Беляев. — Теперь позвольте, я одно приведу. 10-го августа я был назначен членом военного совета. Это для меня, при моем возрасте, быть членом военного совета — прекрасный пост, прекрасное содержание, мечта каждого военного, так сказать. Я не счел себя в праве оставаться членом военного совета. Мне было тогда 52 года. Война была, и казалось нечестным оставаться здесь. Я просил любое назначение, я принимал дивизию, это половинное содержание, не соответствующее моему служебному положению, необеспеченное, потому что члены военного совета навсегда, а, когда дивизия расформировывается, — тогда ничего. Но я на это шел. Все-таки меня командировали в Румынию, с оставлением членом военного совета. Когда эта должность была упразднена, я все-таки просил меня назначить начальником дивизии.
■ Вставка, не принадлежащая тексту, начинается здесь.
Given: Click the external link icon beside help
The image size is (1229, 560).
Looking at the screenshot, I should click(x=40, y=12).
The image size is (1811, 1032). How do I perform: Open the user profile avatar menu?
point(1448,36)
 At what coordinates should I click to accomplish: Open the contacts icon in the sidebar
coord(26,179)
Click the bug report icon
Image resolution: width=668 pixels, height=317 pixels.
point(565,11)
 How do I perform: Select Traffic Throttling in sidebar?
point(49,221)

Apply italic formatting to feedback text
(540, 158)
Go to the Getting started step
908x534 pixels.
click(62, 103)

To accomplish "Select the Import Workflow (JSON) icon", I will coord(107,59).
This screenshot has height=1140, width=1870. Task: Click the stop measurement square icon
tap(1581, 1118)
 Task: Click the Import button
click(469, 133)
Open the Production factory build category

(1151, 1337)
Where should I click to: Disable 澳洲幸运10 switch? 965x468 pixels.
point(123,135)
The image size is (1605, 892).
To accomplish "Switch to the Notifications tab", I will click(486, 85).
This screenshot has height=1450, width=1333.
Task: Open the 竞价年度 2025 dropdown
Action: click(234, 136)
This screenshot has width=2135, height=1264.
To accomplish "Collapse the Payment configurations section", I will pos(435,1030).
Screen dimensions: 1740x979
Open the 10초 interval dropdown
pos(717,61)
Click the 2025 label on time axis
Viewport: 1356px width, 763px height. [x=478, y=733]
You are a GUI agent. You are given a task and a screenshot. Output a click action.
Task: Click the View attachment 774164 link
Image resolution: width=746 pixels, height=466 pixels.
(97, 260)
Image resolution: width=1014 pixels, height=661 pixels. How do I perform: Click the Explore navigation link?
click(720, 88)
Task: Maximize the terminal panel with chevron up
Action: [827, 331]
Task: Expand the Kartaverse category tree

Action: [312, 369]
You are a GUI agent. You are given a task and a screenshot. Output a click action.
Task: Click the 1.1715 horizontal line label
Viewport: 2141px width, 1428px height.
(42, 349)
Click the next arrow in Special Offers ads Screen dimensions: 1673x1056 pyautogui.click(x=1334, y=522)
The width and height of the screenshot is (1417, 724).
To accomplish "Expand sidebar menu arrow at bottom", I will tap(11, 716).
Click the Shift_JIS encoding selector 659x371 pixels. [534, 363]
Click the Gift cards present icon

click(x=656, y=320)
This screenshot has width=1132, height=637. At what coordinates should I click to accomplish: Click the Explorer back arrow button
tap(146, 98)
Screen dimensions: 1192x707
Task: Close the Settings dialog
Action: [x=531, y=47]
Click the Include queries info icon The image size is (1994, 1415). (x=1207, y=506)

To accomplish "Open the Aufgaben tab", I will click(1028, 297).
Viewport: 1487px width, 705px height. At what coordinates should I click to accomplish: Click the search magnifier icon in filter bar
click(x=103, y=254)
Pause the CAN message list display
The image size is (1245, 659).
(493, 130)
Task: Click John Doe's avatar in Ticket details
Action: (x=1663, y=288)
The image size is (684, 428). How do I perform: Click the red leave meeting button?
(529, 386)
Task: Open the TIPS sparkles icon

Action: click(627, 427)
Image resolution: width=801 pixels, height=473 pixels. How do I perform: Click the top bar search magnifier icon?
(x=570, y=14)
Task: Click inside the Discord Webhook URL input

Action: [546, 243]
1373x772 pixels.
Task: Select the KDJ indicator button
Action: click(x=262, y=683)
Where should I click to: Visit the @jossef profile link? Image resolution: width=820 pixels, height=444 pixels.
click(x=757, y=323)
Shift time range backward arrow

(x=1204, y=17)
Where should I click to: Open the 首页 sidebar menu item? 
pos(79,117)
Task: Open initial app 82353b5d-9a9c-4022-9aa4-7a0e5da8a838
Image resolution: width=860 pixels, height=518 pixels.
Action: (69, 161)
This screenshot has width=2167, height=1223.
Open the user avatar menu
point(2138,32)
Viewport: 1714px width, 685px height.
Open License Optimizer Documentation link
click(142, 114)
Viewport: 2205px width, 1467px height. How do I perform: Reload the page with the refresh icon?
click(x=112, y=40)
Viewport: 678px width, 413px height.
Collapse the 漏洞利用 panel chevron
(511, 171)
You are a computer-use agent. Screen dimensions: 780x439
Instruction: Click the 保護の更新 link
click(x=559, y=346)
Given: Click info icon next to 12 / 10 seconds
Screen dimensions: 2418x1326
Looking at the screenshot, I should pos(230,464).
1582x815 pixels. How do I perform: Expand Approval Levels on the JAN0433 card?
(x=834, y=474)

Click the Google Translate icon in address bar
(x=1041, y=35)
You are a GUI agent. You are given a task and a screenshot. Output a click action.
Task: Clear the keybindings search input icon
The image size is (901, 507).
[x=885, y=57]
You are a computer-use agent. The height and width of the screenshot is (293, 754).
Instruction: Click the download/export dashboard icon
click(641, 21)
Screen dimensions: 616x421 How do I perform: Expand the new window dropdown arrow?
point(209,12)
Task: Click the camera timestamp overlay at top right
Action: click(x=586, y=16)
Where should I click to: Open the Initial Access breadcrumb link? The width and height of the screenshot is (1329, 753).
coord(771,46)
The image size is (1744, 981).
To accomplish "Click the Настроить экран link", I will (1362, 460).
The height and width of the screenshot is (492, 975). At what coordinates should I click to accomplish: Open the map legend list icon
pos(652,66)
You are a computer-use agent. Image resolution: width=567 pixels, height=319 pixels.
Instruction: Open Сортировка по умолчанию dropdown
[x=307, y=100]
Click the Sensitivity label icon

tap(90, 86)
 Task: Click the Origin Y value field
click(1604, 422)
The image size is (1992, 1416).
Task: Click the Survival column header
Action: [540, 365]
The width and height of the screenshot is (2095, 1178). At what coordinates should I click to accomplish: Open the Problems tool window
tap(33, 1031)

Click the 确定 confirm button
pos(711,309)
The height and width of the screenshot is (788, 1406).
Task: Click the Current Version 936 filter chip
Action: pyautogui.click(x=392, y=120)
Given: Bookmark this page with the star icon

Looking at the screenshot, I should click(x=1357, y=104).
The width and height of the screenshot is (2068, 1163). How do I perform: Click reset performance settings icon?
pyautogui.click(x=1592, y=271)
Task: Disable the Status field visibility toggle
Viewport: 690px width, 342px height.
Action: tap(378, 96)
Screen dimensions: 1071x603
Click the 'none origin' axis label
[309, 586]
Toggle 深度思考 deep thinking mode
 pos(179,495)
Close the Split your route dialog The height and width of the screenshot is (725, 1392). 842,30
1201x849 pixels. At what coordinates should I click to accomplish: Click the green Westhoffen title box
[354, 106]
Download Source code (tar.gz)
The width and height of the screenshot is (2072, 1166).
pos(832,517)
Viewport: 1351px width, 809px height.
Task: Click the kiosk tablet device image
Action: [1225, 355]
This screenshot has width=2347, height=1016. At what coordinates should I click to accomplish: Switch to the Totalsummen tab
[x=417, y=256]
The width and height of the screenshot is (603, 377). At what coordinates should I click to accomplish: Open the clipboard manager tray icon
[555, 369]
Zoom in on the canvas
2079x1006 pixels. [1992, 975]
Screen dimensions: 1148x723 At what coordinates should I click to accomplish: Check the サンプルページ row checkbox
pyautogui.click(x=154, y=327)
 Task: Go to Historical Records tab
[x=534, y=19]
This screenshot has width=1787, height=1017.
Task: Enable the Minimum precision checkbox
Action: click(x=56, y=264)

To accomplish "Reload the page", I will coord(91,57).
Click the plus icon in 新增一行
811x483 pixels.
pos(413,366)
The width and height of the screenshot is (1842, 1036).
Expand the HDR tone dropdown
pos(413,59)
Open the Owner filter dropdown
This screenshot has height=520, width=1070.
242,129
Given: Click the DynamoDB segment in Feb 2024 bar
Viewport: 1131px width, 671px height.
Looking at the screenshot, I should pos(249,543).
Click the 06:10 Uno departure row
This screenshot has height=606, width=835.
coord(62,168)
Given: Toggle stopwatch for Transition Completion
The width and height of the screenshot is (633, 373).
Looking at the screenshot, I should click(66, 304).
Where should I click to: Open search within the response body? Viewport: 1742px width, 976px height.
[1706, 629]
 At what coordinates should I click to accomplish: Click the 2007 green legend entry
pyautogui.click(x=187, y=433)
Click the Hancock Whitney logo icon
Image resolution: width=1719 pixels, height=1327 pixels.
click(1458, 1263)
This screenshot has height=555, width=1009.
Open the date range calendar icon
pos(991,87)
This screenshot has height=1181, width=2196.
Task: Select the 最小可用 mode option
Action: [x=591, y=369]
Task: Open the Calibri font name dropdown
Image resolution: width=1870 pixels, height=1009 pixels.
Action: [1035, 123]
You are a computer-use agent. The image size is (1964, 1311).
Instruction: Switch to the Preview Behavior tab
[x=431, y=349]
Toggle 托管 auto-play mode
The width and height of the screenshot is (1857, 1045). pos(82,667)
Председатель. — Генерал, вы это рассказывали.
Беляев. — Но вы видите, как я смотрел на свое служение.
Председатель. — Я вам обещаю самое внимательное отношение к обстоятельствам вашего дела и скорое рассмотрение теперешних ваших объяснений.
Беляев. — И доброжелательное, я вас уверяю…
Председатель. — Беспристрастное оно будет совершенно.
Беляев. — Пожалуйста, но вы только не знаете меня — вы будете строить на основании тех фактов, которые вырваны из тысячи один.
Иванов. — Все данные будут приняты во внимание.
Председатель. — Мы выслушаем доклад генерала, члена нашей Комиссии, и, поверьте, примем во внимание все.
Беляев. — Извините, что я разнервничался, вы можете понять мое положение.
Председатель. — Нам это понятно, но мы во власти фактов, точно так же поступков, которые должны рассмотреть.
Беляев. — Вы должны разбирать деяния преступных лиц, совершивших преступления. Преступления я не совершил. Я даю честное, благородное слово, вы не можете назвать ни одной вещи, которая подходит под категорию преступления.